◆ Text block
========================================

More unnatural events soon follow, including the appearance of another dead body lying in the kitchen, an unhelpful conversation with his therapist (Fred Melamed), and a drinking glass whose water suddenly turns dark and icky, causing Yakov to gag and choke on whatever it was he’d just consumed. Shortly thereafter, answers come to light courtesy of Mrs. Litvak, who reveals that she deliberately alienated her brood in order to protect them, as well as via an old home movie that Yakov finds playing in the residence’s basement. In it, Mr. Litvak states that he’s plagued by a Mazzik, an ancient parasitic demon that followed him home from the Buchenwald concentration camp and appears with its head turned completely around. Thomas has already provided glimpses of this WWII incident in an oblique prologue sequence, and he now has Mr. Litvak explain that the only way to prevent the Mazzik from gaining control of one’s soul is to burn its true face on the first night it appears—something Mr. Litvak apparently failed to do, resulting in his continuing damnation.
Even after disclosing the nature of its insanity, The Vigil remains a consistently unsettling endeavor, thanks to patient camerawork that glides along Mr. Litvak’s in-repose body and through the house’s hallways like a specter stalking its prey, and portentous compositions that ask viewers to inspect them for signs of paranormal activity. Matching those sharp visuals is a soundscape that segues on a dime between malevolent din and ominous silence, the latter of which is routinely employed to nerve-wracking effect. Even when the action itself is somewhat familiar, Thomas’ enveloping aesthetics are chilling, and in the accomplished Davis, the film boasts a sturdy dramatic center of attention.
Most inviting of all, however, is the writer/director’s depiction of his highly particular milieu, and the rules and rituals that govern it. Specificity is key to both the material’s scares and its empathy, which mounts as the film divulges more about Yakov’s anguish and guilt, and the way it makes him vulnerable to the forces intent on consuming him. The Vigil is a story about Jewish suffering, whether today or during the Holocaust, and how it feeds on its hosts, isolating, warping, and debilitating them. Moreover, it’s about the futility of trying to simply shun, or run away from, that distress. With efficient and unnerving skill, it melds traditional genre conventions with uniquely Jewish elements (for example, the tefillin, which Yakov dons toward the end of his ordeal) to paint a somber—and tentatively hopeful—portrait of the need to directly confront the past in order to overcome and escape it.

========================================

◆ Data extracts
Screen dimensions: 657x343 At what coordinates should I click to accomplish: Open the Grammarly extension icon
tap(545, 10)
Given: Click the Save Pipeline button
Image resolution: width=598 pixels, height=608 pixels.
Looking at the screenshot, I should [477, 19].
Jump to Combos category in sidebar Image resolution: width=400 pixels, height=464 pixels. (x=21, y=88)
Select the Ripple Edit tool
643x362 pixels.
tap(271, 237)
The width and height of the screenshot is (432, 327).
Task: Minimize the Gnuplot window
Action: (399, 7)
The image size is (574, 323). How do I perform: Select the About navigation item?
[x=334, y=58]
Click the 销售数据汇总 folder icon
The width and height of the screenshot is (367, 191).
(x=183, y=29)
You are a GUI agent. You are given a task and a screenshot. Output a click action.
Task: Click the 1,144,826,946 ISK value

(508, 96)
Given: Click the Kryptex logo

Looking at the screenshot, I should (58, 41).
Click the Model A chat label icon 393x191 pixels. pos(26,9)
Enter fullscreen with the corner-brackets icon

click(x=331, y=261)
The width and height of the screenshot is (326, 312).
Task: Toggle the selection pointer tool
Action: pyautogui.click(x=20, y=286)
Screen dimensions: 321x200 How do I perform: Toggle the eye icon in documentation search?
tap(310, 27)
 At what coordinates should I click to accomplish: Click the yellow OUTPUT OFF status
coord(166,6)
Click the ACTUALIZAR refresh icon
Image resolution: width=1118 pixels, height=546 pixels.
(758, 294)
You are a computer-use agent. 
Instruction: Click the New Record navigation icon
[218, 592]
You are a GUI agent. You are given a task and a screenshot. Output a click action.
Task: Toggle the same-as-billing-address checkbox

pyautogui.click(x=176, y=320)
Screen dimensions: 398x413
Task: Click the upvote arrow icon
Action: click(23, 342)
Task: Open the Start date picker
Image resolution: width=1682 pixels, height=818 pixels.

========================================

◆ Check your understanding
• 1. Transcribe everything in the review of The Vigil from "Even after disclosing" down to "center of attention.".
• 2. In the review of The Vigil, where did the Mazzik follow Mr. Litvak home from?

◆ Solutions to each task
• 1.
Even after disclosing the nature of its insanity, The Vigil remains a consistently unsettling endeavor, thanks to patient camerawork that glides along Mr. Litvak’s in-repose body and through the house’s hallways like a specter stalking its prey, and portentous compositions that ask viewers to inspect them for signs of paranormal activity. Matching those sharp visuals is a soundscape that segues on a dime between malevolent din and ominous silence, the latter of which is routinely employed to nerve-wracking effect. Even when the action itself is somewhat familiar, Thomas’ enveloping aesthetics are chilling, and in the accomplished Davis, the film boasts a sturdy dramatic center of attention.

• 2. The Buchenwald concentration camp.